# 文書の一節
##########
あちゃーこの右のネコのやつなんか最高いいじゃんか。初めて見た。
もしかしてクインシーのレコード中ベストのデザインじゃないかな。
こういうのってもしかすると中身はベストアルバムだったりするかもしんないけど、
これは欲しいなあ。左のページのも右下のも欲しいぞ。

なんてふうにパラパラと見てたら24センチ×24センチの大判だし厚さも4センチ以上あるし、オールカラーだし造本も凝ってるし、なにより最初っから最後までレコードジャケットしか載ってないんだもん。それで7割引きだもん。

かわいそうで、かわいそうで、
買わずに帰れませんでした。

いわゆるB本(びーぼん。バーゲンブックってことだったかな)つう再販除外品だと思うんだけど普通わりと古くなった在庫過多本をそういうふうに売るんでしょうけど(御茶ノ水の丸善がよく店先のワゴンでやってる)、この本て奥付みると2009年に出たばっかなんだよな。んー意外と新しい。マニアックな本なのに作りすぎたのか。
##########
# 提供資料

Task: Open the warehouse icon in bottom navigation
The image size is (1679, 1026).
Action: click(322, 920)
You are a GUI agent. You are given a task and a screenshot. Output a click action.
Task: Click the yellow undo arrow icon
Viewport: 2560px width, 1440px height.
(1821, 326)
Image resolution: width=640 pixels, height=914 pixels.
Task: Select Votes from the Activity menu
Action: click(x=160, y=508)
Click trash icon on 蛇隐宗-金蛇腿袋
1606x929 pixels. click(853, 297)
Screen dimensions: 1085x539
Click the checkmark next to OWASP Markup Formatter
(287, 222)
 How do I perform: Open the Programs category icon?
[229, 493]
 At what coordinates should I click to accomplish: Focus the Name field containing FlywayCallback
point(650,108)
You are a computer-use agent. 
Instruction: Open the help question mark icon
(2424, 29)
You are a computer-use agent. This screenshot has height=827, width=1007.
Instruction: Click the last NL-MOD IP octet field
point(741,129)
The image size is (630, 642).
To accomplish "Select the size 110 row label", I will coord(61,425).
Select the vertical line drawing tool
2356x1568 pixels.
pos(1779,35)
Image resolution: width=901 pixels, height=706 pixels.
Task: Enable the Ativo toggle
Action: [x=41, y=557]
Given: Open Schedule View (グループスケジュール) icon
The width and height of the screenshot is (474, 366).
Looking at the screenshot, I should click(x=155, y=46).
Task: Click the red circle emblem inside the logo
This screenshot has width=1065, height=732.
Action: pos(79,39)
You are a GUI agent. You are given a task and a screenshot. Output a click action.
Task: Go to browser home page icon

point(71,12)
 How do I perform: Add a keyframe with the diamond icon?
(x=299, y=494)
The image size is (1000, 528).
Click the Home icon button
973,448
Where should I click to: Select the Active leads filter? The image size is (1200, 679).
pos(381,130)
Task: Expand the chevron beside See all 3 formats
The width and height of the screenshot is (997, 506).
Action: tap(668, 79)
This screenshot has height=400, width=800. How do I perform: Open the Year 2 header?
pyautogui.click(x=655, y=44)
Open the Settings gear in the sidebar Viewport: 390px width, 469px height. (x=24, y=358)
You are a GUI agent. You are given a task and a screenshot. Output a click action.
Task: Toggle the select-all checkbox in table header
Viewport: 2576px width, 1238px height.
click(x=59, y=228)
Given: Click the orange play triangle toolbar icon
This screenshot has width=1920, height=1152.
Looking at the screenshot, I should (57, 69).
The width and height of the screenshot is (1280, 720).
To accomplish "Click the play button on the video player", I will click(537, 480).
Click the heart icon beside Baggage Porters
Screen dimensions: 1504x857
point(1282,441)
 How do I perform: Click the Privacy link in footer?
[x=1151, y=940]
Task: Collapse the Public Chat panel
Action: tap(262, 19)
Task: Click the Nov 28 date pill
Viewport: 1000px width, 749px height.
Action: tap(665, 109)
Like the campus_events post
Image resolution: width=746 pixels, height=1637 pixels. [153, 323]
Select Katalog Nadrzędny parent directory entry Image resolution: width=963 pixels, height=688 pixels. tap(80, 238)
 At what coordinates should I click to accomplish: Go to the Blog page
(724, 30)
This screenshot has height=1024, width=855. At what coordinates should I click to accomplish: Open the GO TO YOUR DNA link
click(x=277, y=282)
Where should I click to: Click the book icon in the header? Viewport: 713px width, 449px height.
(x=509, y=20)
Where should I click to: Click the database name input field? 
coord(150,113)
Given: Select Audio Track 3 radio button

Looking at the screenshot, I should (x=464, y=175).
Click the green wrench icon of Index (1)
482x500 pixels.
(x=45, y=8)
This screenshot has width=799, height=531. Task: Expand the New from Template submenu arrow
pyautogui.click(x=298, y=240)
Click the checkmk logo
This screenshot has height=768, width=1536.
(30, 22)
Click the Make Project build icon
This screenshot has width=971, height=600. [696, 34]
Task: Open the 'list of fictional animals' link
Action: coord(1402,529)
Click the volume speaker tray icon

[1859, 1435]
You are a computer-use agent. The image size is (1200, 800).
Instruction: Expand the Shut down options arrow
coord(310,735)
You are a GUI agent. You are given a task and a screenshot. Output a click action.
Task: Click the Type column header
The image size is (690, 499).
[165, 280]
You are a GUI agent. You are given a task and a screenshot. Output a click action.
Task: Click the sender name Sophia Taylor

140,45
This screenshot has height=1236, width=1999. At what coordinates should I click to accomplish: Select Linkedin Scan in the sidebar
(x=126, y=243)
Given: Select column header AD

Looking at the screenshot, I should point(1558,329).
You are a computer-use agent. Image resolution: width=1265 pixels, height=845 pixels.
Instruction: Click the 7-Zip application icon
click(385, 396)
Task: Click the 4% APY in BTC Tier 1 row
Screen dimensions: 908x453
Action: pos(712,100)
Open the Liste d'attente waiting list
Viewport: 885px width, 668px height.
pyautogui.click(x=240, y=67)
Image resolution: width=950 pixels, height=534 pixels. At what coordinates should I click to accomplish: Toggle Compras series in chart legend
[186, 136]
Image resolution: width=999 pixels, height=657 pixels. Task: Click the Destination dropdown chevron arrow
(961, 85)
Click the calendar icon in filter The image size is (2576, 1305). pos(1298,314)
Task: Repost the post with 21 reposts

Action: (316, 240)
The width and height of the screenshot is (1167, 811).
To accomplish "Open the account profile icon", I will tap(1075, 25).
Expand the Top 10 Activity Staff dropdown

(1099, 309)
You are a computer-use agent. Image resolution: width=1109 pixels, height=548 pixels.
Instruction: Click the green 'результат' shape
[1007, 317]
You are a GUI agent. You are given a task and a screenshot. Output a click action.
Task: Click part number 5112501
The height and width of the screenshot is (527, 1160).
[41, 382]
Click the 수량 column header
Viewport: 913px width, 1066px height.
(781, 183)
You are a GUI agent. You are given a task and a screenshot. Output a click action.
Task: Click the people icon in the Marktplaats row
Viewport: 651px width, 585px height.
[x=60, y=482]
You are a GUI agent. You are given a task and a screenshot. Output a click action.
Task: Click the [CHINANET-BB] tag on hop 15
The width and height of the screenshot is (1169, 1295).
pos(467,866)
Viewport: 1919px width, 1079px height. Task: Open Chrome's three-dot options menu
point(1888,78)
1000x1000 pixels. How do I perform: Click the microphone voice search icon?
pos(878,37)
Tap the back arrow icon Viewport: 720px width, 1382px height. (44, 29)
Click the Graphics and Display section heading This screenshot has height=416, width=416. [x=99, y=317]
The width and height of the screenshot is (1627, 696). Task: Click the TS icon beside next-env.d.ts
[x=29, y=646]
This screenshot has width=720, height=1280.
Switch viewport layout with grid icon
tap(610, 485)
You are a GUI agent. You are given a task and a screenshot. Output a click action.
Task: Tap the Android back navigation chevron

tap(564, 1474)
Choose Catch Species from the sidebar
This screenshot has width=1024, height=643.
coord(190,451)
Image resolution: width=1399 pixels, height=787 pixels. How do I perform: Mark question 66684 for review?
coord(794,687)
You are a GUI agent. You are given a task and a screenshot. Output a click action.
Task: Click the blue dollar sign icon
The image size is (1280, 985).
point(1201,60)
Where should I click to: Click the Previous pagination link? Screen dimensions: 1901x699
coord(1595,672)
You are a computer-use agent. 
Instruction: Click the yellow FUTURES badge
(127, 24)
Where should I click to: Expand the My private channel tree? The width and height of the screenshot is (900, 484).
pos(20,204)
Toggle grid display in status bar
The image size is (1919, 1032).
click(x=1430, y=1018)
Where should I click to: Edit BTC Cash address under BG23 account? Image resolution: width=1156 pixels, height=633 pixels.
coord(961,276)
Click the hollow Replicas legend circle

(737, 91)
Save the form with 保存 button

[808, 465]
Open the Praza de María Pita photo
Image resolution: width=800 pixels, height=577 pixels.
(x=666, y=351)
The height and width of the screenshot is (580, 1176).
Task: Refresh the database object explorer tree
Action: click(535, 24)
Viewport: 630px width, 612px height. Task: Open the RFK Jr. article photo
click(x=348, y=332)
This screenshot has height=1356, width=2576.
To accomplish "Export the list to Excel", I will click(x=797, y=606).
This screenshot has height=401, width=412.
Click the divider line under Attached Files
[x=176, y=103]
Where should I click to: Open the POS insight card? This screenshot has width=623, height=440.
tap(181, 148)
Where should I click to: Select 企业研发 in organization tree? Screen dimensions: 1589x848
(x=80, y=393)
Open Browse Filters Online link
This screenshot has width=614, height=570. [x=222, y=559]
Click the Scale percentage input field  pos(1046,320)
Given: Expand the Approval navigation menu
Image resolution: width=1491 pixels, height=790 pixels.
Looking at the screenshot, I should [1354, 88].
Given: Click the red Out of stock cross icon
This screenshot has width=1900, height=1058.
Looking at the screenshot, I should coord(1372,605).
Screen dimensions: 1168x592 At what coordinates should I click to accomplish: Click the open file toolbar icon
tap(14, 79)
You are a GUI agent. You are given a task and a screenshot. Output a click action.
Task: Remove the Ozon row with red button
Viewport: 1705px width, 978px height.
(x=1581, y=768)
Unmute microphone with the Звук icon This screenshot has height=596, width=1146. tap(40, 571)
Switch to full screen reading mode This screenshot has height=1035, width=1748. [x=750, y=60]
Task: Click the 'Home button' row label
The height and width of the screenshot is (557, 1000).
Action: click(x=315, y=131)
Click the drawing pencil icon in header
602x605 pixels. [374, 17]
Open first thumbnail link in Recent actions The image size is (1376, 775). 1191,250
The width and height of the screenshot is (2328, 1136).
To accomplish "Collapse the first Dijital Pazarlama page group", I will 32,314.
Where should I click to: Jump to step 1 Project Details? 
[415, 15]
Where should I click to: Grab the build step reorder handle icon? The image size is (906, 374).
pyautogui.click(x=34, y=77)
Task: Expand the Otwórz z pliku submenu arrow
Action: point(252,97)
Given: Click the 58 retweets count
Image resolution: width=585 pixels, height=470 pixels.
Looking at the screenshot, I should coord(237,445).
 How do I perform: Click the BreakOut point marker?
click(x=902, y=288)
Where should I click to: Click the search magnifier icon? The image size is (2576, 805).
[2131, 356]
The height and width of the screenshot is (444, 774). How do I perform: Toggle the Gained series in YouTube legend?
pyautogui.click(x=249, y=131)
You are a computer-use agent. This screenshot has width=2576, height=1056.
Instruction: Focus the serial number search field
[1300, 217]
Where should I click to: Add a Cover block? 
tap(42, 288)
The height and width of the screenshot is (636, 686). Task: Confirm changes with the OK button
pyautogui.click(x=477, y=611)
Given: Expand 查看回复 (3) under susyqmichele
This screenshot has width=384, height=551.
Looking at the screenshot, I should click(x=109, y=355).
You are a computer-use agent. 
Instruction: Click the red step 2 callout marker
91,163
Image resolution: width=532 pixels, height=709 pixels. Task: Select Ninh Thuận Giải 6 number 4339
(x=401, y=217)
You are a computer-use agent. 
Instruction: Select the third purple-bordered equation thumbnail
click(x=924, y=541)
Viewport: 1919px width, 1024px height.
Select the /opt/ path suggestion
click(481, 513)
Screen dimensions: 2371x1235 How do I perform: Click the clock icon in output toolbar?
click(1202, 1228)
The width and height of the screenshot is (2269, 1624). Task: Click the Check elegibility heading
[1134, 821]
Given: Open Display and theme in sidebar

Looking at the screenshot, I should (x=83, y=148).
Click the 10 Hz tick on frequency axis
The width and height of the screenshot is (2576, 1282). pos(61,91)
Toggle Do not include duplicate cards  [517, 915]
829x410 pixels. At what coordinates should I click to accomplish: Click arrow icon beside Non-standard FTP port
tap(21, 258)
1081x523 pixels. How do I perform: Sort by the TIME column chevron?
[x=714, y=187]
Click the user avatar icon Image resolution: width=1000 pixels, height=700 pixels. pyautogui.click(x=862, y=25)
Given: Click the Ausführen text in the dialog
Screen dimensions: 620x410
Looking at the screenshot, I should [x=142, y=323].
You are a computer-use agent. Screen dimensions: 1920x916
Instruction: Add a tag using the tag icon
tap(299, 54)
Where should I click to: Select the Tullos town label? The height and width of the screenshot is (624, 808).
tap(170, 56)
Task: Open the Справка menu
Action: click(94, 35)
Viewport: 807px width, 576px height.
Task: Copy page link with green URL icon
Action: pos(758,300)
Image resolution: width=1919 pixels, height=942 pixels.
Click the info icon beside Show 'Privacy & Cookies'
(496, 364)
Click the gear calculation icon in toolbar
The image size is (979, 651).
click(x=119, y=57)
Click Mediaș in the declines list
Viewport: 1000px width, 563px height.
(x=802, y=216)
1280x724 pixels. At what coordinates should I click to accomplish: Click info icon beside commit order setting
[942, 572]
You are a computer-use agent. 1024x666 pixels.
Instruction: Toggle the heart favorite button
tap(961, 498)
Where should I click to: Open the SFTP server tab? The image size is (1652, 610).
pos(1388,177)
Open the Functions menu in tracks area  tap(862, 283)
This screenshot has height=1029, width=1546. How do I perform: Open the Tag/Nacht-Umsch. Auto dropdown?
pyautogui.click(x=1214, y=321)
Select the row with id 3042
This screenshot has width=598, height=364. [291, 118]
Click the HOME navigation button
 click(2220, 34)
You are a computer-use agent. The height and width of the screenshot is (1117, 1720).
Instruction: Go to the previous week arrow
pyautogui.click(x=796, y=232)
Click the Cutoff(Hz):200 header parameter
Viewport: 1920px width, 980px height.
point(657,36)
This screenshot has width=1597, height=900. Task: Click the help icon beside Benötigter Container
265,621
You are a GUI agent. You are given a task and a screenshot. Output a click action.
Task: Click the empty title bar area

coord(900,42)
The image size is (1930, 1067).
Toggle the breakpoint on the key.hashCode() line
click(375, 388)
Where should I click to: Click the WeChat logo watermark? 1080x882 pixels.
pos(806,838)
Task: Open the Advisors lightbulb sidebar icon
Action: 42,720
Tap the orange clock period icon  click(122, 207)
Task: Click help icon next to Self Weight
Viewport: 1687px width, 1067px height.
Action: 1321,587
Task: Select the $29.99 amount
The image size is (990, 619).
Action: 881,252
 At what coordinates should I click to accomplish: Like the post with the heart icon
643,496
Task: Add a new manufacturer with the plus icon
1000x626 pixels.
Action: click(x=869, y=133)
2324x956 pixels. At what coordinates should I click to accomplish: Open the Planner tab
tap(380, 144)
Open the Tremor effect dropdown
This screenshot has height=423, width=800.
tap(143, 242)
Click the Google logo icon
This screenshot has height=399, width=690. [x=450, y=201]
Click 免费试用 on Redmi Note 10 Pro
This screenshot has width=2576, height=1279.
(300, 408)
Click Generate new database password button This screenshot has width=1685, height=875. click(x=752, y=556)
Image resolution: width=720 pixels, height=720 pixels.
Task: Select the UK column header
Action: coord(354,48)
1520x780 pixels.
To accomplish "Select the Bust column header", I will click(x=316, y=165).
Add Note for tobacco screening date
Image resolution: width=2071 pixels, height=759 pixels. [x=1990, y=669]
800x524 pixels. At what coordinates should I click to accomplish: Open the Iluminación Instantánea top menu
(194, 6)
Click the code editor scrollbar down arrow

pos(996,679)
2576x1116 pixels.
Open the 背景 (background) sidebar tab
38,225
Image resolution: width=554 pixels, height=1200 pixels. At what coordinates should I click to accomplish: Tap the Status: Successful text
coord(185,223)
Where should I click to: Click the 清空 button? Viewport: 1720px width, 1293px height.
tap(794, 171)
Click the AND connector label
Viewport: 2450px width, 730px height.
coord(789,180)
##########
# 課題
文書の一節から、「こういうのってもしかすると中身はベストアルバムだったりするかもしんないけど、」で始まり「クな本なのに作りすぎたのか。」で終わる箇所を一字一句変えずに抜き出してください。 データではなく、文書の一節のみに基づいて解答してください。

# 解答結果
こういうのってもしかすると中身はベストアルバムだったりするかもしんないけど、
これは欲しいなあ。左のページのも右下のも欲しいぞ。

なんてふうにパラパラと見てたら24センチ×24センチの大判だし厚さも4センチ以上あるし、オールカラーだし造本も凝ってるし、なにより最初っから最後までレコードジャケットしか載ってないんだもん。それで7割引きだもん。

かわいそうで、かわいそうで、
買わずに帰れませんでした。

いわゆるB本(びーぼん。バーゲンブックってことだったかな)つう再販除外品だと思うんだけど普通わりと古くなった在庫過多本をそういうふうに売るんでしょうけど(御茶ノ水の丸善がよく店先のワゴンでやってる)、この本て奥付みると2009年に出たばっかなんだよな。んー意外と新しい。マニアックな本なのに作りすぎたのか。